Battle over Malibu


Stage Company

By David Wallace/Special to The Malibu Times

Last week, eight members of the 12-member board of directors of the Malibu Stage Company (MSC) resigned; it was, apparently, the fifth time such mass defection has taken place in the 10-year history of the organization.

What’s going on? The problem, according to the departed board members (most of whom desired anonymity), is, and has been from the beginning, frustration over working with the company’s artistic director, Charles Marowitz. He has, they say, been consistently “abusive,” and “insulting,” not only to his board, but also to friends, patrons and suppliers of the theater, housed since 1995 in the former Shepherd-by-the-Sea Lutheran Church off Pacific Coast Highway in Point Dume. In fact, two former board members said they were so intimidated by Marowitz’s response to criticism that they declined to talk on the record, citing fear of physical retribution.

Marowitz, however, has his supporters. Many who have worked with him over the years consider him (to quote a departed board member) “very funny [and] very very smart,” as well as exceedingly savvy in theatrical matters.

★ ★ ★ ★ ★

» EXERCISE TASKS:
**A.** Print the passage from the Malibu Stage Company article that opens with the words containing "What’s going on?" and closes with "of physical retribution.".
**B.** Condense the paragraph of the Malibu Stage Company article beginning "What's going on?" into a shorter version that keeps its main facts.
**C.** According to the Malibu Stage Company article, how many board members resigned last week?

» SOURCE MATERIAL:
★ ★ ★ ★ ★

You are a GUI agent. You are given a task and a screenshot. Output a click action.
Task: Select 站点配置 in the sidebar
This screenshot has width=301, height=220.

★ ★ ★ ★ ★

» SOLUTIONS PER TASK:
**A.**
What’s going on? The problem, according to the departed board members (most of whom desired anonymity), is, and has been from the beginning, frustration over working with the company’s artistic director, Charles Marowitz. He has, they say, been consistently “abusive,” and “insulting,” not only to his board, but also to friends, patrons and suppliers of the theater, housed since 1995 in the former Shepherd-by-the-Sea Lutheran Church off Pacific Coast Highway in Point Dume. In fact, two former board members said they were so intimidated by Marowitz’s response to criticism that they declined to talk on the record, citing fear of physical retribution.

**B.** Most of the departed board members asked not to be named. They say the trouble has always been frustration with artistic director Charles Marowitz. They describe him as consistently "abusive" and "insulting" toward the board and toward the theater's friends, patrons and suppliers. Since 1995, the theater has been housed in the former Shepherd-by-the-Sea Lutheran Church off Pacific Coast Highway in Point Dume. Two former board members felt so intimidated by his response to criticism that they would not speak on the record, citing fear of physical retribution.

**C.** Eight of the 12 members of the board of directors resigned.